AUTHOR: Louis de Gabriele, Malcolm Falzon

Legal notice 183 of 2013: The purpose of these regulations is to implement the provisions of the Financial Conglomerates Directive as currently in force and as amended from time to time, that is more specifically Directive 2011/89/EU (the “ Amending Directive”). The original Financial Conglomerates Directive made provision for the application of supplementary supervision by national authorities in the case of financial conglomerates, in particular in the case of banking and insurance supervision. The aim was that of controlling group risks and the risk arising from double gearing, whereby a number of companies pool their overall risk by placing capital with each other.

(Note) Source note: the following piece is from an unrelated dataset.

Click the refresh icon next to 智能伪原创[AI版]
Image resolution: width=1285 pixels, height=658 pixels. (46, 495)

On the other hand, the Amending Directive aims at ensuring appropriate supplementary supervision of financial entities in a financial conglomerate whilst also adapting financial supervision to the new European supervisory structure.

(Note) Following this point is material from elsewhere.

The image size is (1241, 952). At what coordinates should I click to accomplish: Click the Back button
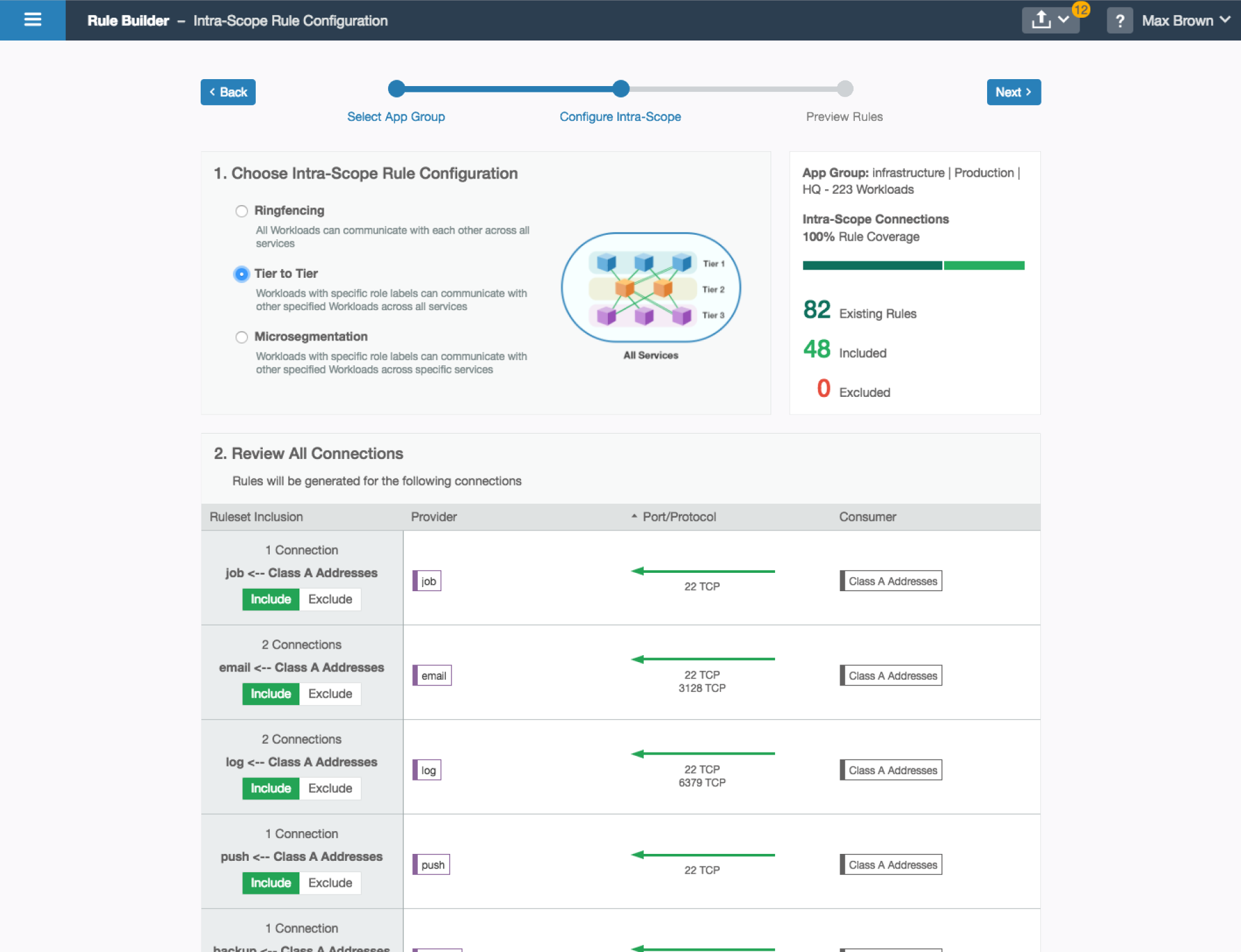point(228,92)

The major amendments introduced by these regulations are the following:

  1. inclusion of asset management companies in the threshold tests for identifying a conglomerate;
  2. a waiver for smaller groups if the relevant supervisor assesses the group risks to be negligible;
  3. allowing for risk-based assessments, in addition to existing definitions relating to size, in identifying financial conglomerates; and
  4. allowing for supervision which supplements but does not substitute sectoral supervision when a group is headed by a financial or insurance holding company.

The Amending Directive also amends the Capital Requirements Directive and the Directive on Supplementary Supervision of Insurance Undertakings in Insurance Groups.